EXTRACTED TEXT
■ ■ ■ ■ ■
# Replacing Drill Press Chuck



## joecaption (Nov 30, 2011)

It should fit, that looks like a copy of a Jacobs chuck. No clue how an import copy will work out.

Keep in mind there's going to be a left hand thread screw locking that chuck in place.
Most are an allen screw. Open the chuck up all the way insert the wrench and rap it with a hammer in a right to left motion.
Once the screws out, lock the allen wrench in the jaws of the chuck. A few taps with a hammer should get it started.


----------



## chuck2112 (Aug 26, 2011)

Thanks for the good info. I actually saw the Jacobs chuck first @ $225, then saw this knock off for $130. I have a follow up question about the mounting type. I've seen some mounting "codes" (6JT and 33JT) while doing my search. What do these mean and does it matter which one I get?


----------



## joecaption (Nov 30, 2011)

Sure does, it refures to the size of the tapered arbor that hold the chuck in place.
The JT refures to Jacobs taper since they were the standard in the industry for many years.
I'm trying to find a chart to give you an idea.


----------



## joecaption (Nov 30, 2011)

Right on the chuck you have now it should be stamped something like 5/8 33JC or whatever size arbor it takes.
http://www.beautifuliron.com/jacobs.htm


----------



## chuck2112 (Aug 26, 2011)

It says: CF TAPER UT3
CAP 16MM 5/8



joecaption said:


> Right on the chuck you have now it should be stamped something like 5/8 33JC or whatever size arbor it takes.
> http://www.beautifuliron.com/jacobs.htm


----------



## joecaption (Nov 30, 2011)

Should say MT or JT. Moris taper or Jacobs Taper.


----------



## firehawkmph (Dec 12, 2009)

Blue,
sure you want a keyless chuck in a drill press? I have two drill presses. Even thow the key takes a few seconds to change, it is definitely tighter and more secure than a keyless chuck. When I use a drill press, it is first off because I want a perpendicular hole. But secondly, it is because I'm using larger twist drills, forstner bits, wire wheels, etc. I have at least a half dozen cordless drills with keyless chucks. They work well for that but I'm not using large bits in them. Just my .02
Mike Hawkins


----------



## chuck2112 (Aug 26, 2011)
■ ■ ■ ■ ■
PROVIDED MATERIAL
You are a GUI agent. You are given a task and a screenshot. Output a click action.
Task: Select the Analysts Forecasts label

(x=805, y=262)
■ ■ ■ ■ ■
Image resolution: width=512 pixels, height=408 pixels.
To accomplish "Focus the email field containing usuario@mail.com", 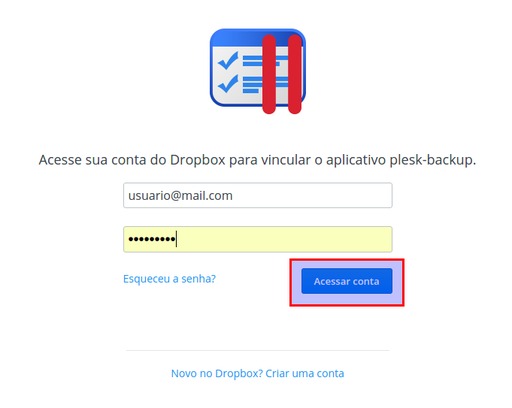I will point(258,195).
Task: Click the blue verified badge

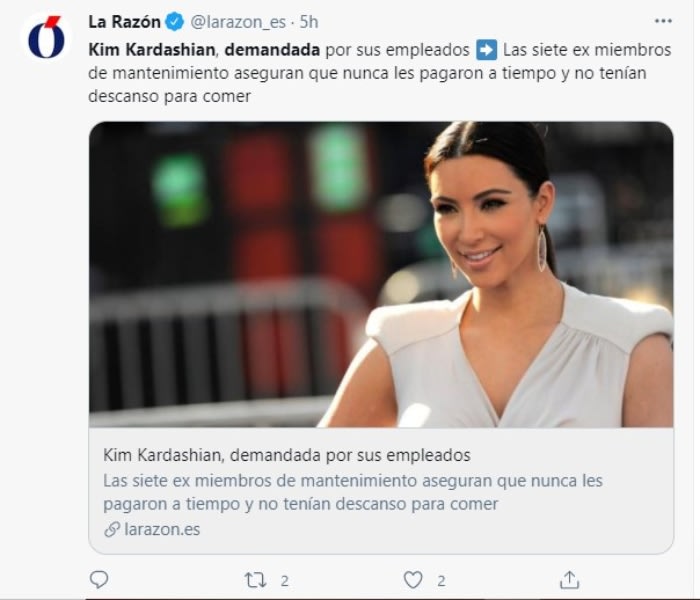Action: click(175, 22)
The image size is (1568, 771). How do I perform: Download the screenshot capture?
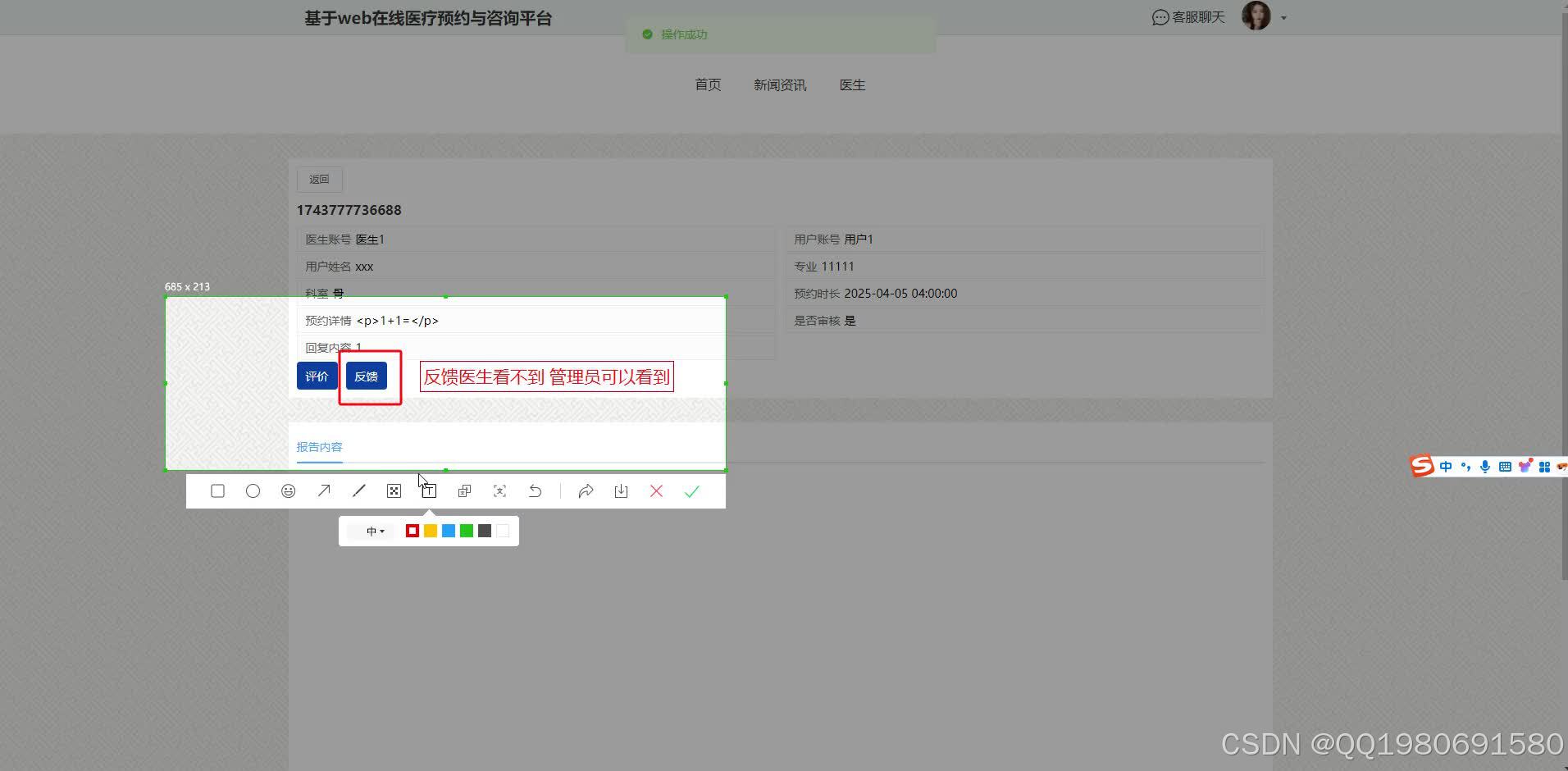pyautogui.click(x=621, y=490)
■ ■ ■ ■ ■
WRITTEN TASK A
Check each statement against the drill press chuck thread above. For each one, answer yes or no and quote the exact words from the thread that decide it.
(i) The screw that locks the chuck in place has a left-hand thread.
(ii) The Jacobs chuck was priced at $130.
(iii) The chuck now on the drill press is stamped "CAP 16MM 5/8".
WRITTEN TASK B
In the drill press chuck thread, what do the letters JT stand for?
WRITTEN TASK C
Carry on the drill press chuck thread from its last line with the next post.

OUTPUT A
(i) Yes: "there's going to be a left hand thread screw locking that chuck in place."
(ii) No: "I actually saw the Jacobs chuck first @ $225, then saw this knock off for $130."
(iii) Yes: "CAP 16MM 5/8"

OUTPUT B
Jacobs taper.

OUTPUT C
I looked it over again and it doesn't say anything about MT or JT. It only says CF TAPER UT3. Have you seen CF Taper before? What it means? It's from 1979, did they use different coding back then?



joecaption said:


> Should say MT or JT. Moris taper or Jacobs Taper.


----------



## chuck2112 (Aug 26, 2011)

I wasn't aware that keyless chucks didn't tighten as well as keyed chucks. Other than the convenience, it doesn't really matter to me which one I get, I thought they were just as good and might as well try it out since I need to replace it anyway. The most important thing to me is getting a part that I'll be happy with for years down the line. Thanks for your .02.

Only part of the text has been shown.